**Tarea**:
Enumera las tradiciones musicales que, según el fragmento, amalgama la composición musical del espectáculo.

19.30 h. He creído ver una primera parte en la que Sierpe coloca las cartas sobre la mesa: una composición musical que amalgama folklore, música nacionalista española y flamenco, sin jerarquías ni falsas fusiones; una iluminación descarnada y, sin embargo, preciosista; una dramaturgia que crece porque se aleja de lo figurativo; y, alimentada por todo ello, Vanesa Aibar, que hace extraños pasos a dos con elementos (esa bata de cola de cadenas), con los sonidos de su cuerpo o con los otros intérpretes. Ya lo hace desde la copla que abre el espectáculo: “esta noche va a salir/ la fiera que nunca sale/ al revolver de la esquina/ capa en tierra y mano alzable/ vamos andando/ que si usted lleva miedo/ yo voy temblando”. Esa fiera es la feminidad como rebelión ante el orden que no la deja ser, como vindicación de una mujer que sólo habita los estereotipos para excederlos.

19.40 h. Vanesa se acaba de postrar en el suelo, mientras El Tremendo canta por soleá. Y algo me ha sacudido en el asiento. Estaba empezando a establecer una relación mental con la escena y, afortunadamente, mi cuerpo está vibrando de nuevo. Claro que sigo leyendo y pensando lo que veo y lo que leo de la escena, pero cada vez necesito más bailar desde mi asiento. Sí: si no puedo bailarlo, éste no es mi espectáculo.

20.10 h. En el final, la bailaora arrebata la guitarra al tocaor y se aleja tocando un par de notas en obstinato. Hay una (re)conquista en ese gesto: la sierpe, la fiera, la mujer ha desbordado el ser bailaora para ser y sernos otra, más plural y, por tanto, más real. Durante toda la obra, lo femenino y lo masculino se enredan, se separan y se unen: una con miedo, el otro temblando. No leo una conclusión sino una inmanencia.

**Filas listadas**:
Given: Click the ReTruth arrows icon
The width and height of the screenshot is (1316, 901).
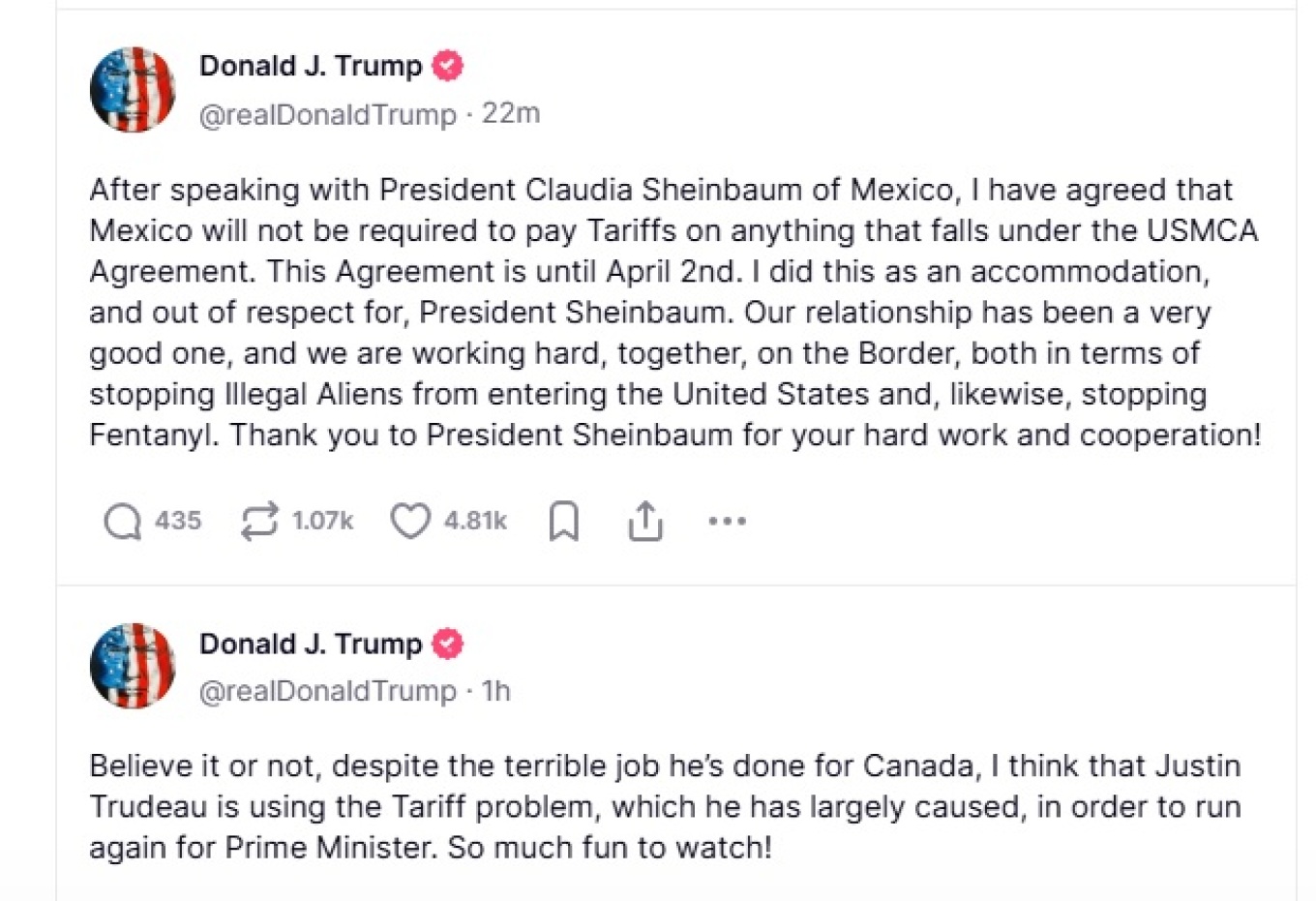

* * *

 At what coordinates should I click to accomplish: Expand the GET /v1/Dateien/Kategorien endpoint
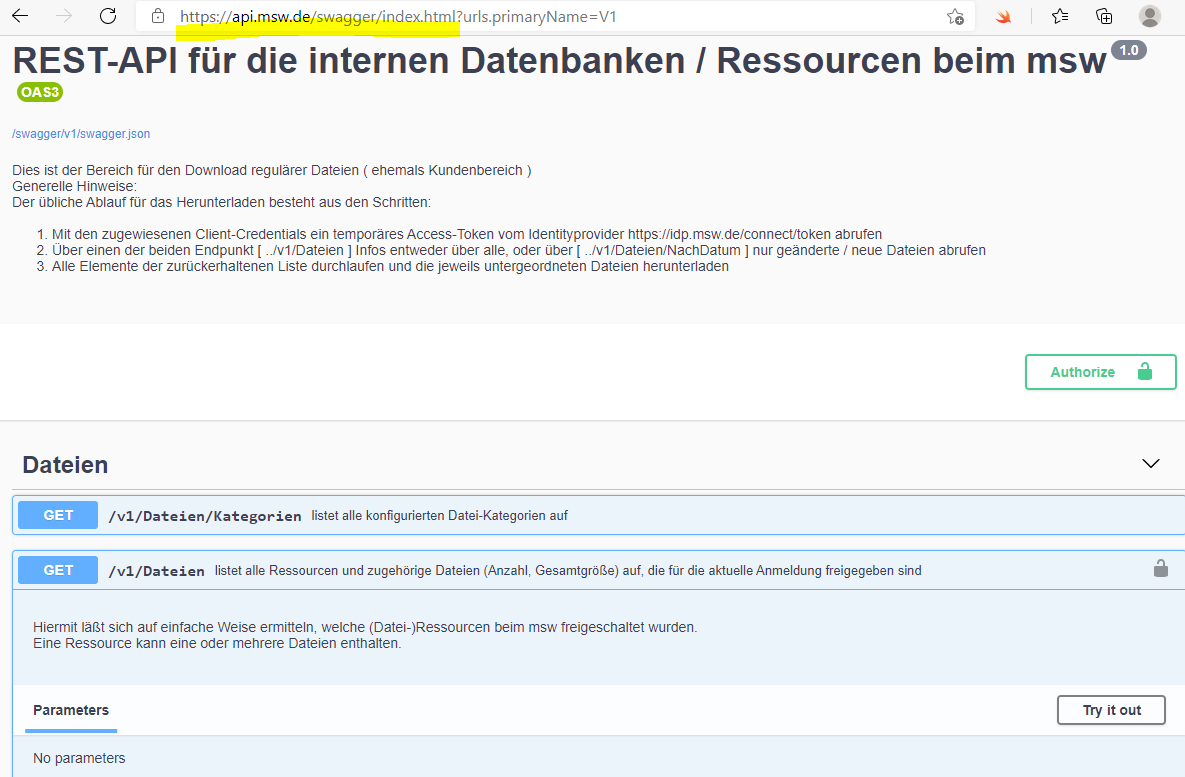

--

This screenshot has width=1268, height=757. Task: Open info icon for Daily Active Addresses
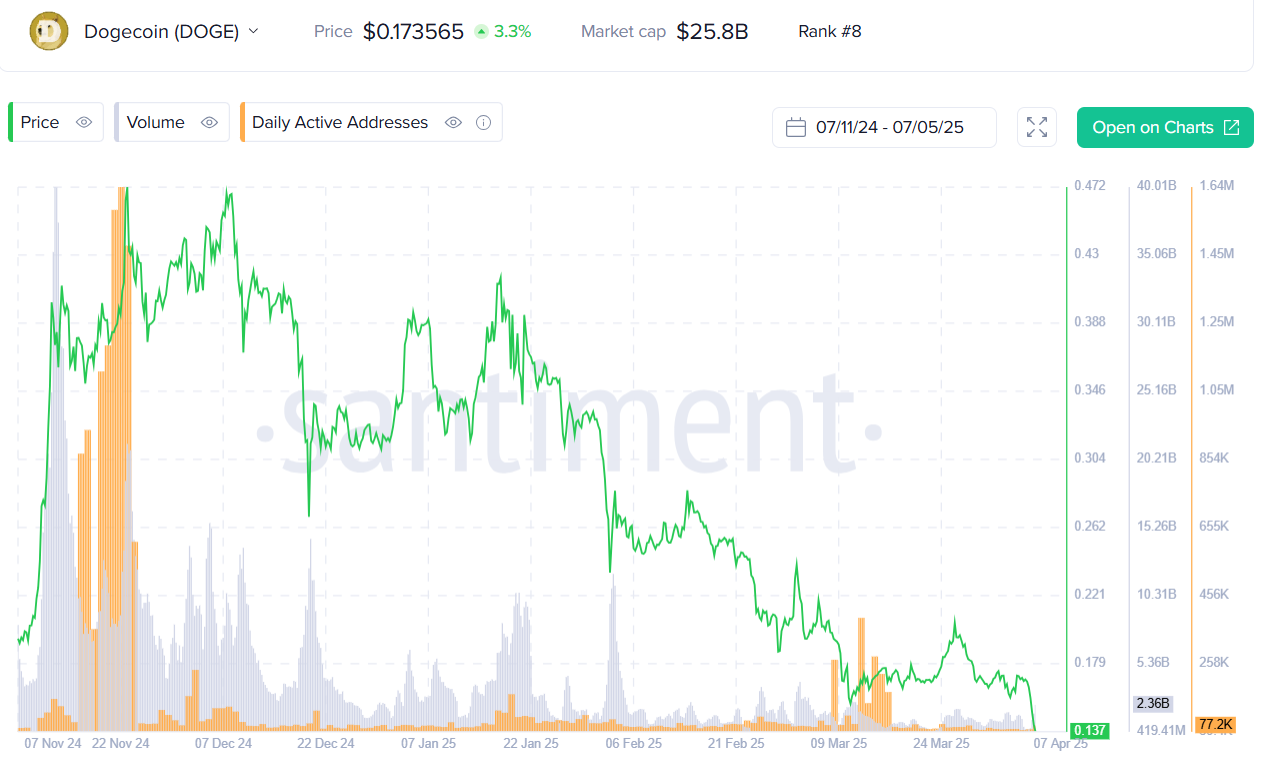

**Respuesta**:
Folklore, música nacionalista española y flamenco.